Na mojej liście „piłkarzy ze snów” są więc tacy, którzy nie tylko wspaniale grali, ale choć wielu uważano za bogów, mieli cechy ludzkie.
BRAMKARZ
Lew Jaszyn. Radziecki bramkarz, być może najlepszy w historii piłki nożnej. Najbardziej znany, obok Jurija Gagarina, agent reklamowy Związku Radzieckiego. W czasach kiedy Nikita Chruszczow sprawdzał zelówki swoich trzewików na mównicy Zgromadzenia Ogólnego ONZ w Nowym Jorku, wzbudzając popłoch i śmiech, Lew Jaszyn był już mistrzem olimpijskim i mistrzem Europy. FIFA powołała go do „reprezentacji świata” na mecz z Anglią, na Wembley, z okazji setnej rocznicy powstania pierwszego piłkarskiego związku krajowego. „France Football” przyznał mu „Złotą Piłkę” dla najlepszego zawodnika Europy. Żaden inny bramkarz nie zdobył tego trofeum. Jaszyna wszyscy szanowali, a wbicie mu bramki nobilitowało strzelców na całym świecie, bo było trudne.

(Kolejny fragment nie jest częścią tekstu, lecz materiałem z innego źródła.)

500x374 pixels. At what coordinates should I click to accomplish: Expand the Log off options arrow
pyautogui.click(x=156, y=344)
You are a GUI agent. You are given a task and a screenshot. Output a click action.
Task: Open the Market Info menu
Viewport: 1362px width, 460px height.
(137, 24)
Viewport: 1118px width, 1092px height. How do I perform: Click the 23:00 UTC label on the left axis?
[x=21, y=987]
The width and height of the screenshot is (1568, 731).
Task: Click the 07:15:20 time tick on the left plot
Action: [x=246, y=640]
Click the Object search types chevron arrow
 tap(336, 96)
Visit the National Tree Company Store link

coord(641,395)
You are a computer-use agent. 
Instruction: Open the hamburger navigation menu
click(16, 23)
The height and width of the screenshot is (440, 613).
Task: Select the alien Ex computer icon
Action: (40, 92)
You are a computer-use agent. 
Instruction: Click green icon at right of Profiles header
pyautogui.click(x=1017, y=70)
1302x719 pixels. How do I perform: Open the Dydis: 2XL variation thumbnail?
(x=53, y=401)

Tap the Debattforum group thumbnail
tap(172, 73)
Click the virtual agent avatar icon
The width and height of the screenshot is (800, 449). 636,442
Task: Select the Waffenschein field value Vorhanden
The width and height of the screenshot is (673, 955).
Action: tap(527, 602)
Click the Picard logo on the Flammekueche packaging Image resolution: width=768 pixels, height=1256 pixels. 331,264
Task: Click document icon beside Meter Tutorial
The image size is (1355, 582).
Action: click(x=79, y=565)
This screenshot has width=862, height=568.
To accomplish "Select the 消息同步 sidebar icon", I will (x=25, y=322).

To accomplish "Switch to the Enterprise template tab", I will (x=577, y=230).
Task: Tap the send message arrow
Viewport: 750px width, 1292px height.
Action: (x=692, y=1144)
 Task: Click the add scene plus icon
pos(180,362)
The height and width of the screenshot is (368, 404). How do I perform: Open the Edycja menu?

Lew Jaszyn całe swoje dwudziestoletnie piłkarskie życie spędził w jednym klubie – Dynamie Moskwa, finansowanym przez milicję i służby specjalne. Za wierną służbę został odznaczony Orderami Lenina, Czerwonego Sztandaru i Bohatera Związku Radzieckiego. Sam też był sztandarem, ale nie wykazywał żadnej aktywności politycznej. Człowiek z krwi i kości, miał w szatni schowaną paczkę Biełomorów, które popalał przed wyjściem na boisko. A kiedy mecz odbywał się w jesienną szarugę, Jaszyn rozgrzewał się stakanczikiem czegoś mocniejszego.
Był miły, otwarty, dla każdego miał dobre słowo, więc lubiano go powszechnie. Jeszcze go widziałem, w roku 1961, na Stadionie Dziesięciolecia. W pierwszym meczu reprezentacji ZSRR transmitowanym przez moskiewską telewizję bramkę z karnego strzelił mu Ernest Pol i Polska wygrała 1:0.